## Exercise goal:
All lines from the one containing "Anmelden (129, 595)" to the end of the entries below must be output exactly, and no other lines.

[[ Records for this exercise open ]]

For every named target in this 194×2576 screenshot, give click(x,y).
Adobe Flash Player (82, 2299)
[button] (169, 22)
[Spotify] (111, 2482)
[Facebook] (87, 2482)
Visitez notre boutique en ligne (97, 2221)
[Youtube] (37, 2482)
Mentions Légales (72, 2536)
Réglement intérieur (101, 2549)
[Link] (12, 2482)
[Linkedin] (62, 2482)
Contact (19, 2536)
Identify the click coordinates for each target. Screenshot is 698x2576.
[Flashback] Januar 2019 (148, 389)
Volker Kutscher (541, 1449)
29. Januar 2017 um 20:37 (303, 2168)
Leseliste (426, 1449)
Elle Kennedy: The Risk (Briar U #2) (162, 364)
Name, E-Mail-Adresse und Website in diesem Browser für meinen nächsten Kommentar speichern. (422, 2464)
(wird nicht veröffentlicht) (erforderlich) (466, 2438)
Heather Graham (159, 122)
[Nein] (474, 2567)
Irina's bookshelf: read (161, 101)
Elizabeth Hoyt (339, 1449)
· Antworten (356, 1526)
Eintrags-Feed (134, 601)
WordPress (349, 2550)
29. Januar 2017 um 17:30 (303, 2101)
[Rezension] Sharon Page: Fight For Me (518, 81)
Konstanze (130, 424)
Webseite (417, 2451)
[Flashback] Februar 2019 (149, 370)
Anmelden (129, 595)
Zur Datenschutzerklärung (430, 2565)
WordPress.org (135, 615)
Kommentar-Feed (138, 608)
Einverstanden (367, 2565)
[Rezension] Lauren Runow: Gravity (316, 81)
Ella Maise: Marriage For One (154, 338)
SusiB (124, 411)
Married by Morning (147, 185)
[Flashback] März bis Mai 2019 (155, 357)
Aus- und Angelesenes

[[ Records for this exercise closed ]]

## Solution to this task:
Anmelden (129, 595)
Zur Datenschutzerklärung (430, 2565)
WordPress.org (135, 615)
Kommentar-Feed (138, 608)
Einverstanden (367, 2565)
[Rezension] Lauren Runow: Gravity (316, 81)
Ella Maise: Marriage For One (154, 338)
SusiB (124, 411)
Married by Morning (147, 185)
[Flashback] März bis Mai 2019 (155, 357)
Aus- und Angelesenes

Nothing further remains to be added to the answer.